SQL Server – Why Query Runtime Increases Dramatically When Made into Subquery

sql serversubquery

I'm working on a query that selects counts from 2 servers and joins those together. Here is what I have:

SELECT
    a.NAME
    , SUM(ISNULL(b.ttl,0)) AS [Total]
FROM TableFunction(@user, DEFAULT) a
-- Selecting NAME from Table1 takes <1s
LEFT JOIN (
    -- Sub-Query 1
    SELECT
        COUNT(*) ttl
        , NAME
    FROM Table2 c
    WHERE active=1
    GROUP BY NAME
    -- Sub-Query 1 (< 1s, 662 rows)
    UNION ALL
    -- Sub-Query 2
    SELECT
        COUNT(*) ttl
        , jt.NAME
    FROM OtherServer.dbase.dbo.Table3 d
    INNER JOIN OtherServer.dbase.dbo.JoiningTable jt ON d.ID=jt.ID
    WHERE ISNULL(d.DELETED,0)=0
    GROUP BY jt.NAME
    -- Sub-Query 2 (7s, 5576 rows)
    -- Full Sub-Query [1 UNION ALL 2] (7s, 6238 rows)
) b ON b.NAME=a.NAME
GROUP BY a.NAME
--Full query (3:44, 91 rows)

The Execution plan suggests that the problem comes from the remote query (Sub-Grid 2).

Execution plan stats

How can I improve the runtime of this?
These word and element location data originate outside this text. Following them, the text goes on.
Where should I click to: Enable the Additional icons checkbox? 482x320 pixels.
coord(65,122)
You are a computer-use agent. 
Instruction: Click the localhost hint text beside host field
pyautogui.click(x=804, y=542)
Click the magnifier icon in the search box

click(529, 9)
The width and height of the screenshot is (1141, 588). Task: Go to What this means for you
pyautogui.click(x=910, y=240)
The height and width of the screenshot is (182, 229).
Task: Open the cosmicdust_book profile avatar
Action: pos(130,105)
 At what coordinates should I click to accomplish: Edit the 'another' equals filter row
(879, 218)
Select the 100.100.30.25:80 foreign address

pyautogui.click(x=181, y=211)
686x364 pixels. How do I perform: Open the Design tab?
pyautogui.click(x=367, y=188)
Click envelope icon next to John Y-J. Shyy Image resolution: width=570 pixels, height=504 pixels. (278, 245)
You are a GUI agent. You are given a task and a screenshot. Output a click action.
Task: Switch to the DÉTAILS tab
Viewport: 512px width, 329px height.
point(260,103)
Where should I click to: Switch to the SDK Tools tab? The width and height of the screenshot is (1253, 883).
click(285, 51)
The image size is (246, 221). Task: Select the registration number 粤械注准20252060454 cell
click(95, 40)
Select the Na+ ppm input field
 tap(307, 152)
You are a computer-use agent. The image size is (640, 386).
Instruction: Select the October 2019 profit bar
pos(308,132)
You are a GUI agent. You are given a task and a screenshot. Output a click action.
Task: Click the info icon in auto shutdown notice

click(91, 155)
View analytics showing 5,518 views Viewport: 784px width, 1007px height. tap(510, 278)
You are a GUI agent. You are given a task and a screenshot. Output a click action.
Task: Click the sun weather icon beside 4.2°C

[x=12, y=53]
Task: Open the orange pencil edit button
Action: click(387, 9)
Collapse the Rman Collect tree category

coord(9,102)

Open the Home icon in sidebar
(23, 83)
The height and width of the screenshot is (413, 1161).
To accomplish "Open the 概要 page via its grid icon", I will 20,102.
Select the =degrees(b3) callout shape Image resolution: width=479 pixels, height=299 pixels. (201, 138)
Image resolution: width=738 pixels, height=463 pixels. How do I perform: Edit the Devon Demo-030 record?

Why does a 7 second sub-query take over 3 minutes when joined on a basically instant query?

UPDATE:

After some commenting out random things in hopes of finding something useful, it appears to be specifically the WHERE ISNULL(d.DELETED,0)=0 bit. Removing that line improves query to 4s. Why would this help at all?

UPDATE 2:

Playing around more, it seems the fact that the first table is a table-valued function may have been important. Selecting it's result table into a temp table and using that temp table brings the query down to 8s. The table-valued function code is:

--Inputs
@user varchar(50)
, @includeDeleted BIT = 0

--Function
RETURNS @tbl table (ID int
  , NAME varchar(max)
  , DESCRIPTION varchar(max))
AS
BEGIN
INSERT INTO @tbl (ID, NAME, DESCRIPTION) (
    select jt.ID, jt.NAME, jt.DESCRIPTION
    from OtherServer.dbase.dbo.JoiningTable jt
    where jt.USER = (select top 1 USER
                            from OtherServer.dbase.dbo.USERS 
                            where user_name = @user)
    and 1=CASE WHEN @includeDeleted=1 THEN 1 ELSE 
        CASE WHEN ISNULL(jt.Deleted, 0) <> 1 THEN 1 ELSE 0 END
    END
)

INSERT INTO @tbl (ID, NAME, DESCRIPTION) (
    SELECT ID, name, ''
    FROM RandomTable rt
    INNER JOIN RandomJoinTable rjt ON rjt.ID = rt.ID AND rjt.user = @user
    LEFT JOIN @tbl t ON t.ID = rt.ID
    WHERE 1=CASE WHEN @includeDeleted=1 THEN 1 ELSE 
        CASE WHEN ISNULL(rt.Deleted,0)=0 THEN 1 ELSE 0 END
    END
    AND t.Name IS NULL
)

RETURN

Best Answer

Querying across databases introduces a lot of uncertainty to the query optimizer because it doesn't know much about the other end. For example, if you try to join two tables, it has no idea how big the other table is (10 rows? 1 million?), what is indexed, or how the data is organized. Should it try to use an index to get 10 rows or a full scan for 1 million?

Generally, what you want to do is minimize the amount of interaction or joining that needs to happen between the two. Is there a filter you can put on JoiningTable to reduce the number of rows? Can you structure it into two CTEs that only pull the results together at the end?